TO DO: In the listing below, output everything from the line containing "Find the location" down to the line containing "coordinates (855, 669).", with both of those lines included, as a Markdown table with the columns Row and Content. Number each row, skip blank lines, and leave the pictures out.

INFORMATION PROVIDED:
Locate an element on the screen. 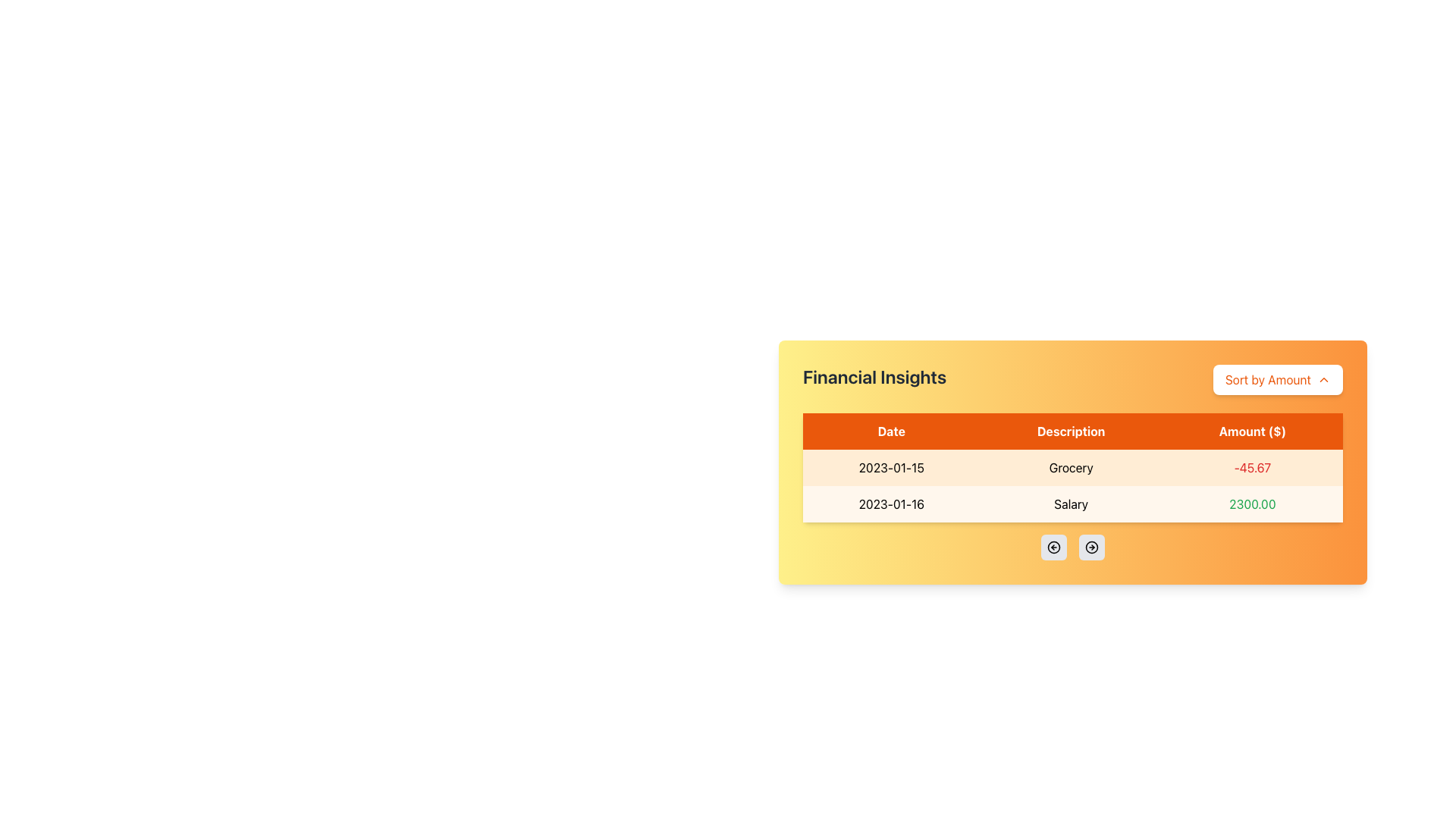 The height and width of the screenshot is (819, 1456). text label displaying 'Grocery' in the first row of the table under the 'Description' column, located between '2023-01-15' and '-45.67' is located at coordinates (1072, 467).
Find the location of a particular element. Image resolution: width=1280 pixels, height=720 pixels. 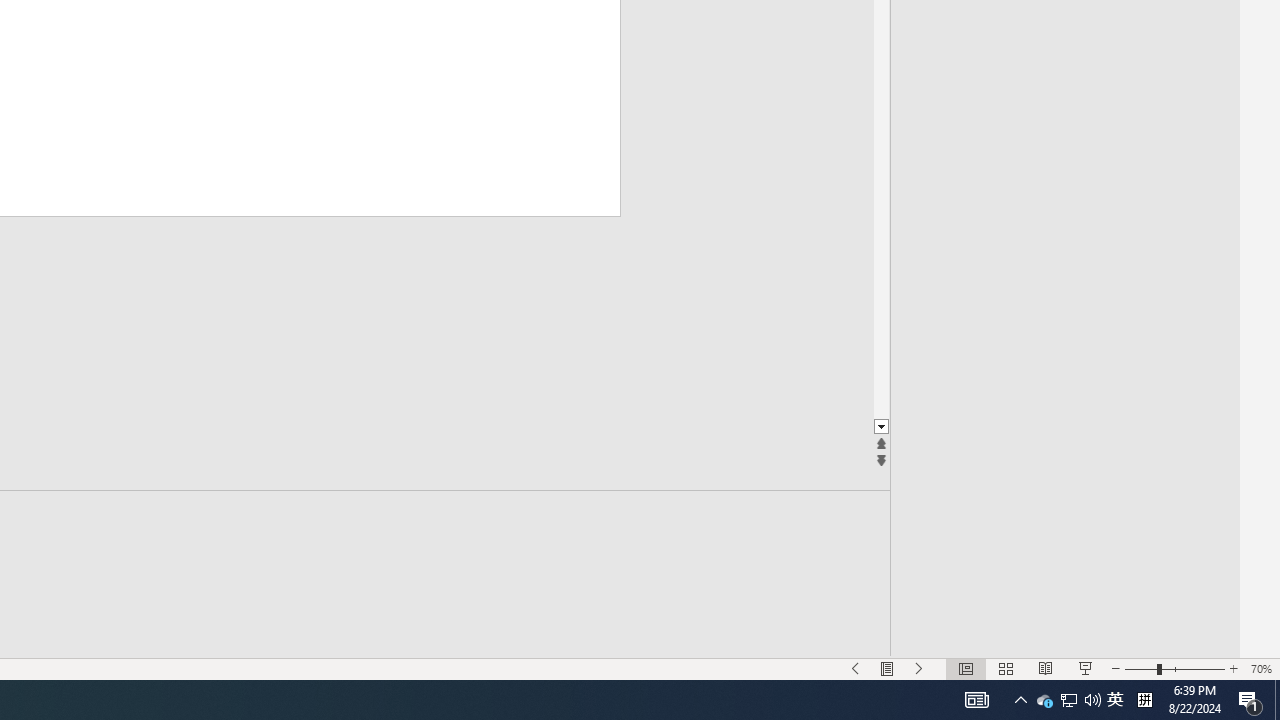

'Slide Show Previous On' is located at coordinates (855, 669).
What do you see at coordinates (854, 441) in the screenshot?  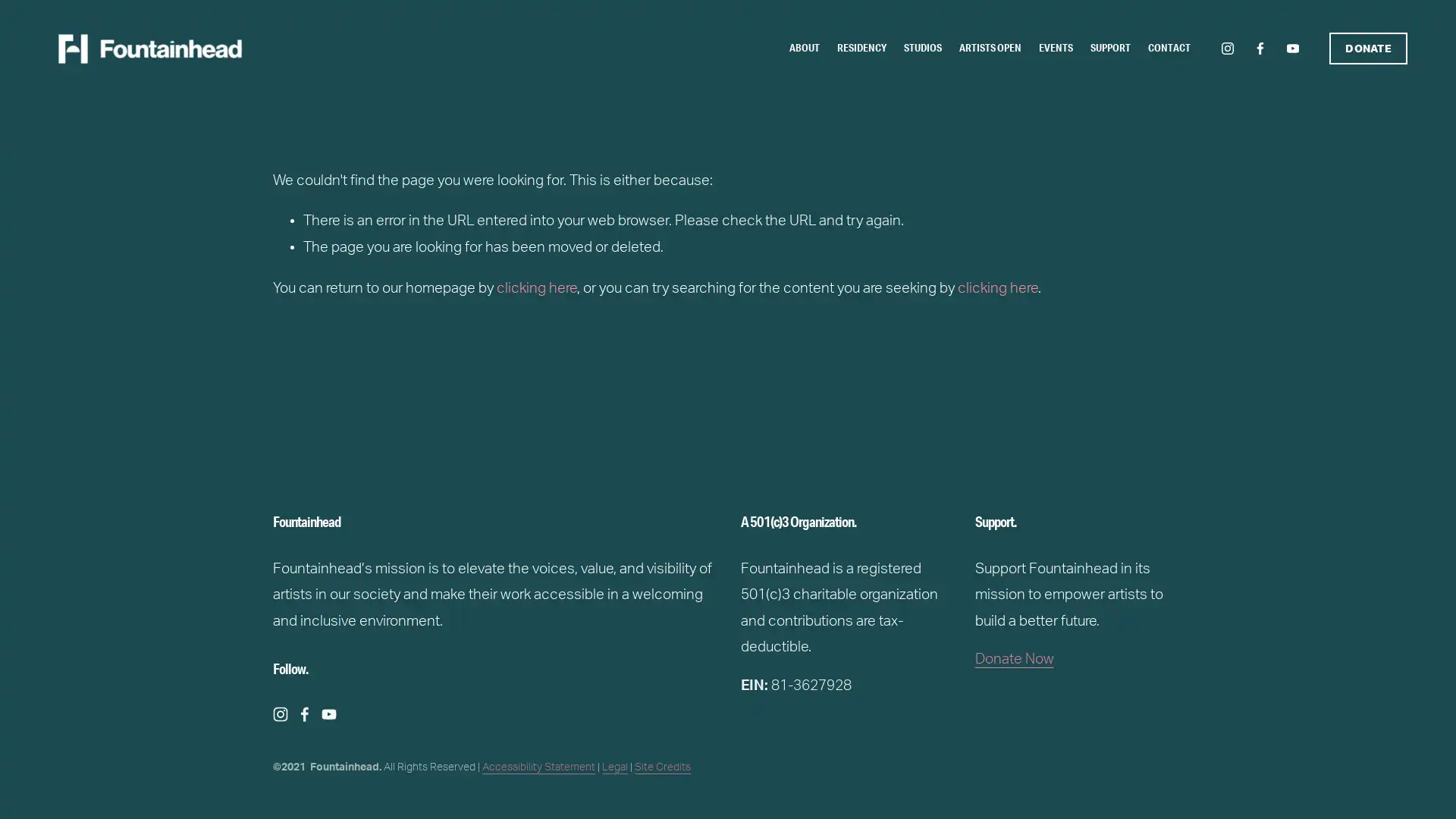 I see `SUBSCRIBE` at bounding box center [854, 441].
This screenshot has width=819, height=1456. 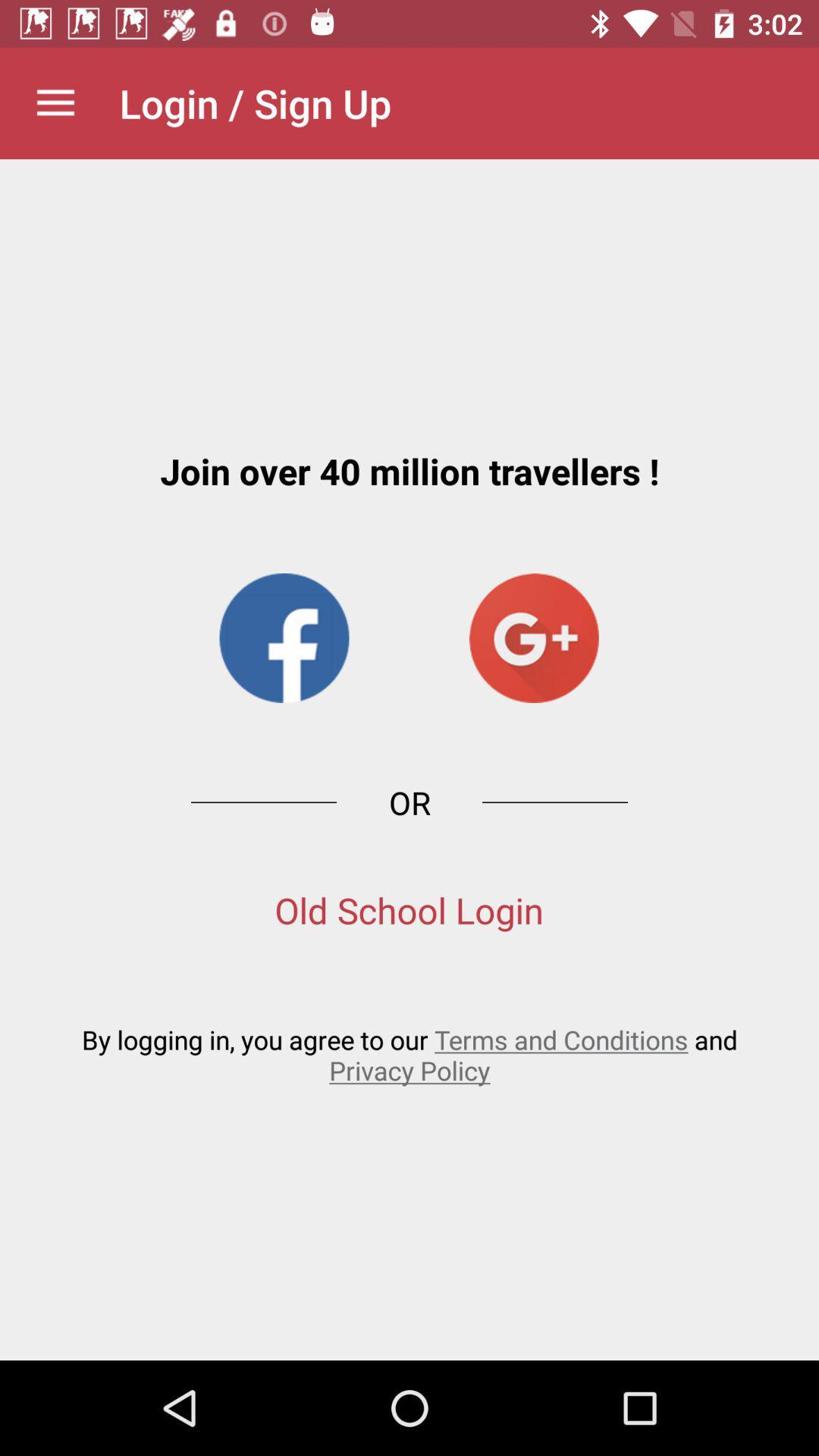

CORRECT RESPONSE:
| Row | Content |
|---|---|
| 1 | Find the location of a particular element. Image resolution: width=1280 pixels, height=720 pixels.  |
| 2 | 'Slide Show Previous On' is located at coordinates (855, 669). |